- Here's to Goodbye, tomorrow's gonna come too soon.
- March 4th, 2010
Well, I realized yesterday that I had several depressing things to think about. Mostly how I have a decent job, some genuinely real friends, and most of all people who can come up with something nice to say aboot me even if it's just to cheer me up. However, I concluded that I am still feeling rather "alone" or "lonely" or maybe both. I've been single my entire life, and it's never really bothered me until I realized I don't exactly have any single friends. I force myself into a third wheel situation, and I'm actually more comfortable in group situations than one on ones. I wouldn't even know what to do without feeling awkward if there wasn't a third or more person there. Well, that may be a stretch, but still... It's not like I try and be ...not single... but I don't really have a whole lot of a social life to share with anybody. I'm not exactly a social person. Look how often I update this sunnuvagun. Having come to this conclusion last night, I went to bed at 8:30PM, after watching some semi-freakish version of a Miley Cyrus song on American Idol. My alarm went off at 4:30 to a song I didn't want to start my day to and I went back asleep to wake up at 6:47. I was supposed to be at work at 6. Oops.

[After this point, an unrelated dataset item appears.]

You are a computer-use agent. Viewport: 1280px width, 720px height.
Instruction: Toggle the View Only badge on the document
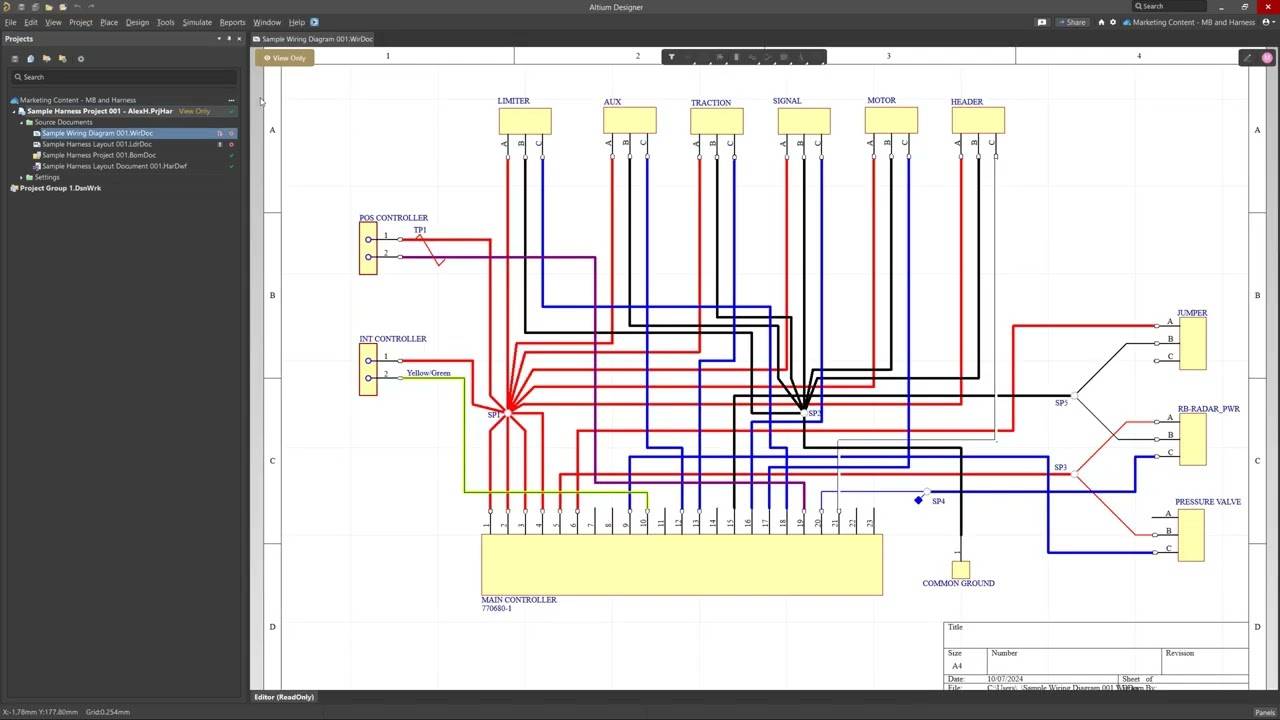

So, I guess I must've slept off whatever my problem was last night because I feel a lot better. I don't care so much about those things. Now I'm off for 3 days and have not really anything to do. Well, besides maybe think about the Good things going for me. I'm happy, I think. Maybe I just don't know what it's like to be happy after so many years of being surrounded by bitter disappointment and inconsistencies. I'm out on my own. I should be having fun. If I made a new year's resolution to make one new friend this year do you suppose I could do it? I don't care if it's March 4 (I had put the 3rd then, having realized that could be why I couldn't get up this morning, changed my mind) but I think I'm going to try it. Where do people look for new friends that aren't necessarily something of the "relationship" category?
Maybe I'm still tired. Am I being unrealistic? I'm not used to encouragement. I'm not used to being the one that has to change plans, nor the one who forgets about them. But, to those of you who have dealt with my shortcomings over the years, I am sorry. :) For some reason, I've had this feeling for a while that I want to irk some people. I've been very good about not naming names and pointing fingers, and it has led me to this warped sense of self that decrees from time to time,
"nanananananana I wanna get in a fight!"